## What to do
Wherever the string "computer" appears in the records, return the line that holds it.

## Available data
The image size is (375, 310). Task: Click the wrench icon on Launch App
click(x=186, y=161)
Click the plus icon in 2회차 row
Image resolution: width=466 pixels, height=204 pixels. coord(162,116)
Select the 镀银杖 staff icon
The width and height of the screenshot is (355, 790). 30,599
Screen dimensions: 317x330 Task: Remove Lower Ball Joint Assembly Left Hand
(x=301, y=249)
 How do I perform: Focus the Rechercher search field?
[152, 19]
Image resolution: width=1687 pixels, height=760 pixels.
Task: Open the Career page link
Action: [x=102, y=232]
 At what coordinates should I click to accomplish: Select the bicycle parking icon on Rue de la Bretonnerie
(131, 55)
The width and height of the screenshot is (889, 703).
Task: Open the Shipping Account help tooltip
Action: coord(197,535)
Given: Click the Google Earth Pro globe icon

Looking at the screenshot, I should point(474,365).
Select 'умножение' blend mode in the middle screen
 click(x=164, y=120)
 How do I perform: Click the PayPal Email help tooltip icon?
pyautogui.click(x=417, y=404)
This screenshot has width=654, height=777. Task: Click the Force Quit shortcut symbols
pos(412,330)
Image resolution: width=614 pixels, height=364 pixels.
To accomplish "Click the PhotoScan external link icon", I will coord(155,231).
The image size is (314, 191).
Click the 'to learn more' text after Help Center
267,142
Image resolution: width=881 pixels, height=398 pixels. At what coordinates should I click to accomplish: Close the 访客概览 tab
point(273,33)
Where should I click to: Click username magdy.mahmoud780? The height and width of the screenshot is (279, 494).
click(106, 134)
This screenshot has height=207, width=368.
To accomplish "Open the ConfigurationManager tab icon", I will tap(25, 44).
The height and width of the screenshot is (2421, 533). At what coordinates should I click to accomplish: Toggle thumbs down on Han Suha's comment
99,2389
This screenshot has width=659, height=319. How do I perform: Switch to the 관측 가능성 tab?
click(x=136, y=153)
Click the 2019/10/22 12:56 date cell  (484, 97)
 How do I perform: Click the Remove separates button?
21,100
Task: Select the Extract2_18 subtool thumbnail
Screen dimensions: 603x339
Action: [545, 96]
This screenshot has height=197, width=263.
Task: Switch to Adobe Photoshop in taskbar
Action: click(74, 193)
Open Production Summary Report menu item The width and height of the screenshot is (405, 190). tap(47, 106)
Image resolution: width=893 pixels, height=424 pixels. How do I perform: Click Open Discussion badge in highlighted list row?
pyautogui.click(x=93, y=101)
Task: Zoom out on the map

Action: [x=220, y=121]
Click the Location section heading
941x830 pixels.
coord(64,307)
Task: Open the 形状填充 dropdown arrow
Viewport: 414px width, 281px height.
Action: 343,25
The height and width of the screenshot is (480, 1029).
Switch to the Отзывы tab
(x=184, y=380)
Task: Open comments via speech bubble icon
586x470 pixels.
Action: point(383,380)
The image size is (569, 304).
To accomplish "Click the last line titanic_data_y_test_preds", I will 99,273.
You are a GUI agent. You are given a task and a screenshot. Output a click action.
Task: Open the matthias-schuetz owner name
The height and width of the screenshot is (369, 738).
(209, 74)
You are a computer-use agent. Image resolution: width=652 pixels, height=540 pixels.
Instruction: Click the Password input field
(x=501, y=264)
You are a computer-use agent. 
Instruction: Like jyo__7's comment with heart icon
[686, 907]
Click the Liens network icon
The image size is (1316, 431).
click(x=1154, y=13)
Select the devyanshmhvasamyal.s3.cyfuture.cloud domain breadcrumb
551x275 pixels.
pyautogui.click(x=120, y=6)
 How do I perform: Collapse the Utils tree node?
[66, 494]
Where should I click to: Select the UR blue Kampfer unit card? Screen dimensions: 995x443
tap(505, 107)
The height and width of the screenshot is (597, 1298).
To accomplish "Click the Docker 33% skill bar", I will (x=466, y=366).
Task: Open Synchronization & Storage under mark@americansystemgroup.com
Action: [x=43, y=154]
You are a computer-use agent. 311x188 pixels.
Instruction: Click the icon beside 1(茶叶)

## Expected answer
You are a computer-use agent. Image resolution: width=652 pixels, height=540 pixels.
You are a computer-use agent. 
You are a computer-use agent. 311x188 pixels.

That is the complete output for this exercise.